▸ EXCERPT
◆ ◆ ◆ ◆

In past years, COPAY’s Kids Helping Kids summer program incorporated 35 children who took part in a variety of activities around Great Neck and Nassau County on a budget of $25,000, Cuadra said.

After losing their funding this summer, Cuadra said the program was only able to take on five children this year.

“I find that because we’re in Great Neck, we are fortunate,” Cuadra said. “I work with many other colleagues who have been through funding loss and they don’t have the resources in their communities that are available here.”

The children in COPAY’s summer camp participated in activities ranging from a yoga class with Village of Great Neck Plaza’s Bonda Yoga and a karate class at the Tiger Schulmann Mixed Martial Arts Studio in Great Neck to visiting the Queens Zoo, the New York Hall of Science and the Chuck-E-Cheese in Hempstead.

Cuadra said COPAY was able to continue its summer program this year through a grant from Capital One Bank and donations from community members and organizations, such as the Town of North Hempstead, which donated funds for busing of the children.

“We’ve become really, really good at using everything that the community has to offer,” Cuadra said. “In doing that, we bring the children into the community where they can experience different parts of the community and learn about it and make it their own.”

And that is what makes COPAY’s “Kids Helping Kids” program truly special, Cuadra said.

“We believe that if kids really belong in the neighborhood, if they feel that the community is their’s, as well as everyone else’s they are going to do better in the community,” Cuadra said.

The “Kids Helping Kids” program focuses on the participating children’s academic struggles, along with providing information about the dangers of drug and alcohol abuse and teenage pregnancies, Cuadra said.

“We know that the majority of kids that fall into those things start at about age 11 and that the majority of early substance experimentation and use and early pregnancy usually takes place between 3 and 6:30 in the afternoon when mom and dad are still at work and they have nothing to do,” Cuadra said. “These programs provide safety nets for kids because it gives them something to do in those critical hours.”

◆ ◆ ◆ ◆

▸ RECORDED INFORMATION

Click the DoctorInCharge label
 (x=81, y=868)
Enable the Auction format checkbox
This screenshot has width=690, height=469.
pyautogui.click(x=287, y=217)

◆ ◆ ◆ ◆

▸ WHAT YOU WILL DO
1. From the COPAY article above, reproduce the passage between "The children in COPAY’s" and "Chuck-E-Cheese in Hempstead.", inclusive.
2. According to Cuadra in the COPAY article, why do programs like "Kids Helping Kids" act as safety nets for children?

▸ RESULTS FOR THE EXERCISE
1.
The children in COPAY’s summer camp participated in activities ranging from a yoga class with Village of Great Neck Plaza’s Bonda Yoga and a karate class at the Tiger Schulmann Mixed Martial Arts Studio in Great Neck to visiting the Queens Zoo, the New York Hall of Science and the Chuck-E-Cheese in Hempstead.

2. Cuadra says most early substance use and early pregnancy happen between 3 and 6:30 in the afternoon, when parents are still at work and kids have nothing to do. The programs give children something to do during those critical hours.